Adding fields to collinfo.json

This question is about a modification I’m planning for Common Crawl’s pywb instance… and I’m just asking for advice.

We make each time-based crawl a separate collection in pywb, and by now we have nearly 100 of them. To make things easier for cdx clients to fetch by date, I’d like to add a start/end timestamp to each collection in collinfo.json. This addition ought not break any cdx client software, but who knows.

So:

  • Is changing collinfo.json a good idea?
  • Should I make a new .json file instead? (I already have a graphinfo.json for our web graph.)
  • Are there other pywb installs that might want to add this feature? Or who have already done this?

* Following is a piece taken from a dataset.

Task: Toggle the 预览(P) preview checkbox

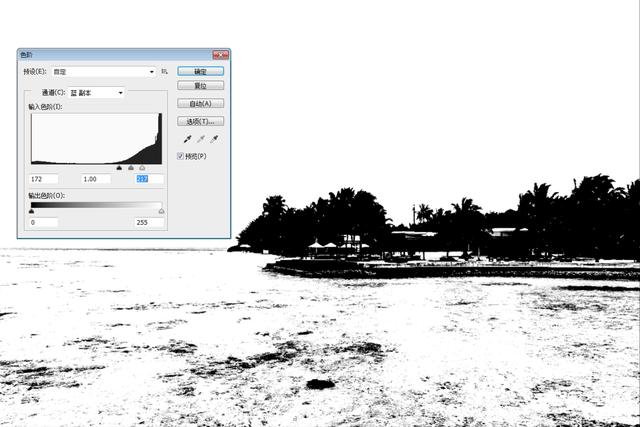Action: click(x=181, y=156)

I’ve also asked on the IIPC slack. Thanks in advance for your replies! – greg

Having not heard feedback, I’m going to put this in collinfo.json, and I am going to call the two timestamps “from” and “to” to match the pywb cdxserver API.

1 Like

Sorry to not have provided any meaningful feedback. I’m curious about what software will read and write the new metadata.

The additional fields are generated by our crawl software, and tools like my cdx_toolkit will use them to stitch together Common Crawl’s 100 collections into a time-based cdx index.

Also anyone using our web graph will now be able to understand what the fetch dates are for the multiple crawls involved in a given web graph.